I commissari del Quebec, della Columbia Britannica e dell'Alberta hanno concluso che i bambini possono ancora accedere all'app di contenuti video brevi. Allo stesso tempo, TikTok raccoglie i loro dati per scopi pubblicitari mirati.
L'indagine è iniziata nel 2023 dopo che i responsabili politici hanno espresso preoccupazioni in merito alle pratiche di gestione dei dati dell'azienda di social media e alla presenza di utenti giovani, nonostante i termini e le condizioni stabiliscano che l'età minima per l'utilizzo è di 13 anni.

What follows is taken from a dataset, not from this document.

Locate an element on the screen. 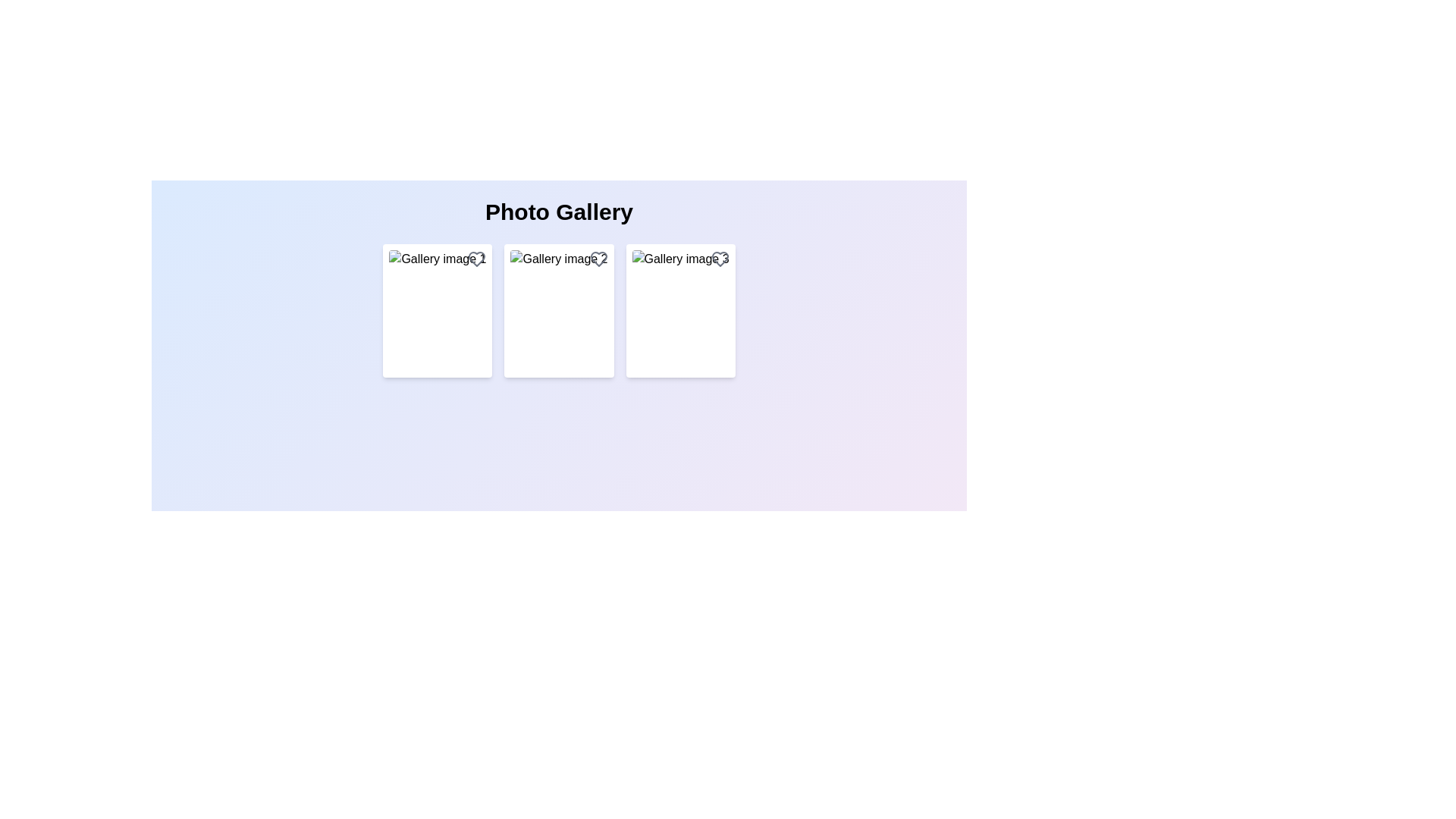  the preview image in the gallery is located at coordinates (558, 309).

Autorità canadesi: i dati vengono raccolti dai bambini
Secondo Reuters, i commissari per la privacy hanno affermato di aver scoperto che centinaia di bambini canadesi continuano a utilizzare TikTok ogni anno e che la piattaforma raccoglie informazioni personali da un "gran numero" di loro.
"Questi dati vengono utilizzati per indirizzare i contenuti e le pubblicità che gli utenti visualizzano, il che può avere conseguenze dannose, soprattutto sui giovani", ha dichiarato ai giornalisti durante una conferenza stampa mercoledì, annunciando i risultati.
Ha aggiunto che TikTok raccoglie "grandi" quantità di dati dagli utenti, compresi i bambini, e che queste informazioni possono influenzare il tipo di pubblicità e media a loro indirizzati. Le statistiche del Quebec mostrano che il 40% dei bambini dai 6 ai 17 anni utilizza TikTok, e tra i bambini dai 6 ai 12 anni la percentuale sale al 17%.
"Siamo rimasti sicuramente colpiti da quanto fosse elaborata la profilazione utilizzata da TikTok. Quali informazioni venissero raccolte con queste analisi facciali e vocali, e come venissero sempre utilizzate in combinazione con elementi come la posizione, informazioni per creare inferenze elaborate sugli utenti e il loro potere d'acquisto, questa è la vera preoccupazione", ha affermato Michael Harvey, Commissario per la privacy della British Columbia.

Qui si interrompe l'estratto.